These strongly partitioned roles allow Alcrohm to gain experience with GDD in general, and its off-site partner in particular, with comparatively low risk. If all goes well on this project, Alcrohm may choose to utilize other distributed development models in the future, such as component development of new features.
Determining asset locations and access
Now let's look at what assets will be needed at both sites. A key objective for Alcrohm is to be able to reference assets across the two sites. What tools are used and how they are deployed will depend largely on where critical development assets will be created and where they will be utilized.
Requirements for both versions of the application will be captured locally at Site A. Site A therefore needs read / write access to the requirements, as well as to business models and use case diagrams. Updating of requirements attributes, as well as most of the changes made to requirements, will also take place at Site A. Site B also needs read/write access to requirements. As they maintain the existing application over time, the Site B team will need to add requirements, modify existing requirements, add supplementary information to requirements documents, and assign attributes, such as priority, difficulty, and status. Team members at Site B will also need the capability to trace the relationships among requirements so they can gauge the impact of changes.
Both sites will require access to the shared code base, though the two teams will work on different branches. Both sites will also need to view, create, and modify change requests, enhancement requests, and defect reports.
To achieve this high degree of shared access, both sites will replicate critical data on local servers.
Deploying IBM Rational tools
Having determined what assets are needed at each site, Alcrohm then needs to find a way to distribute them. IBM Rational tools provide a wide range of possibilities for supporting communication and collaboration between Alcrohm's two sites. In fact, the products to be used on this GDD project are some of the same tools that many enterprises like Alcrohm already rely on to ensure high-quality results in their more traditional, co-located development projects:
- IBM Rational Unified Process®, or RUP® -- To support a robust, repeatable process. For many GDD projects, including this scenario, it's best to establish the workflows among disciplines first, and then configure the tools infrastructure to help automate the workflows. RUP embodies best practices and provides guidelines that support standardized, integrated, and repeatable processes, all of which are critical to the success of distributed teams. RUP also defines a shared vocabulary and clearly specifies project roles and responsibilities, all of which promote a common vision across distributed teams. And because it is Web-based, RUP readily supports distributed efforts. RUP then becomes the foundation for rolling out other tools.

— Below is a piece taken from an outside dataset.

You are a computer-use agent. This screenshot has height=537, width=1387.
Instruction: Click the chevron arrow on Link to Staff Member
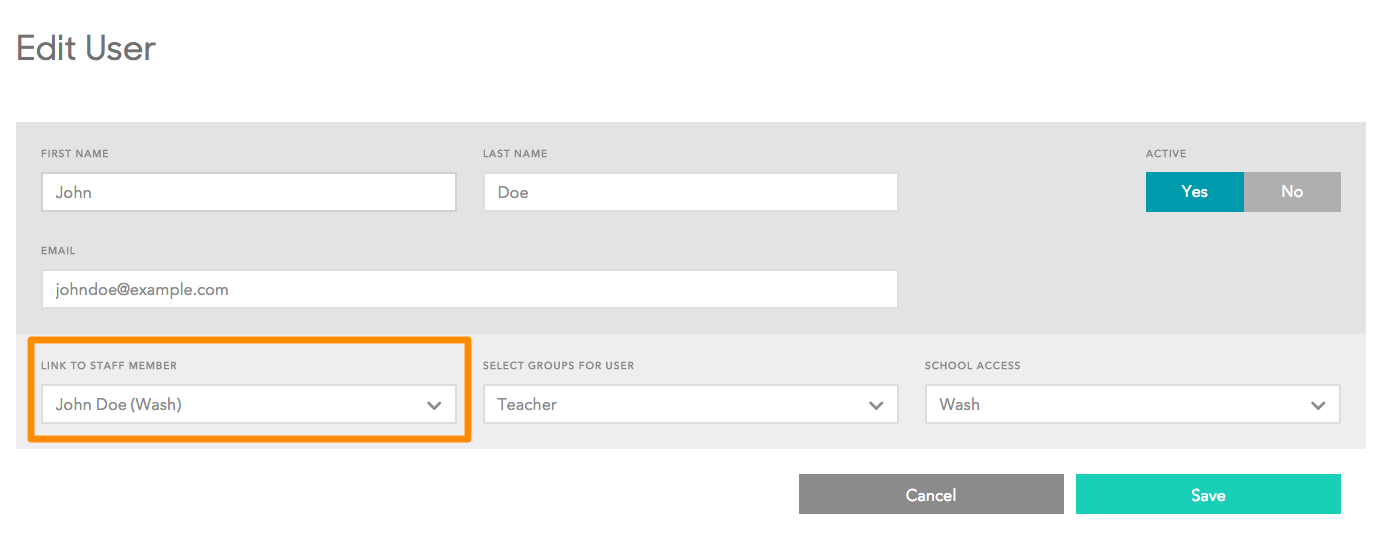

- IBM Rational ClearCase® -- For secure asset management and overall process control. Without robust, secure asset management capability, most GDD projects would be too risky to undertake. Asset management ensures that only authorized persons can view or change project assets; it also provides the ability to reliably recover work lost in the event of an authorized user's mistake, such as the accidental deletion or overwriting of source code files. Asset management further provides the foundation for change control, auditability, reproducibility of builds, and traceability from executables or code versions back to requirements, change requests, and so forth. GDD teams require seamless coordination of assets and changes to assets across the distributed environment, along with the ability to work on different branches of a project simultaneously, to accelerate deployment via 24x7 development models.
In GDD scenarios like Alcrohm's, where one or more distributed development teams each host a repository, IBM Rational ClearCase MultiSite provides a robust and scalable solution to the problem of distributed asset management. Alcrohm will utilize Rational ClearCase MultiSite in combination with Rational ClearCase to reliably replicate and synchronize data repositories containing arbitrary binary or text objects, from requirements, to code, to executables, and everything in between. Team members at each site work with their local copy of the repository, so WAN or intranet performance issues are minimized. Branching and merging features simplify the synchronization of changes made to the same files in more than one location, thus effectively supporting a 24x7 development work cycle. The existence of multiple replicas of project assets also helps minimize the downtime, rework, and other impacts of server outages or even disasters. IBM Rational ClearCase MultiSite also provides a browser-based interface that allows administrators to manage all replicas from their local site.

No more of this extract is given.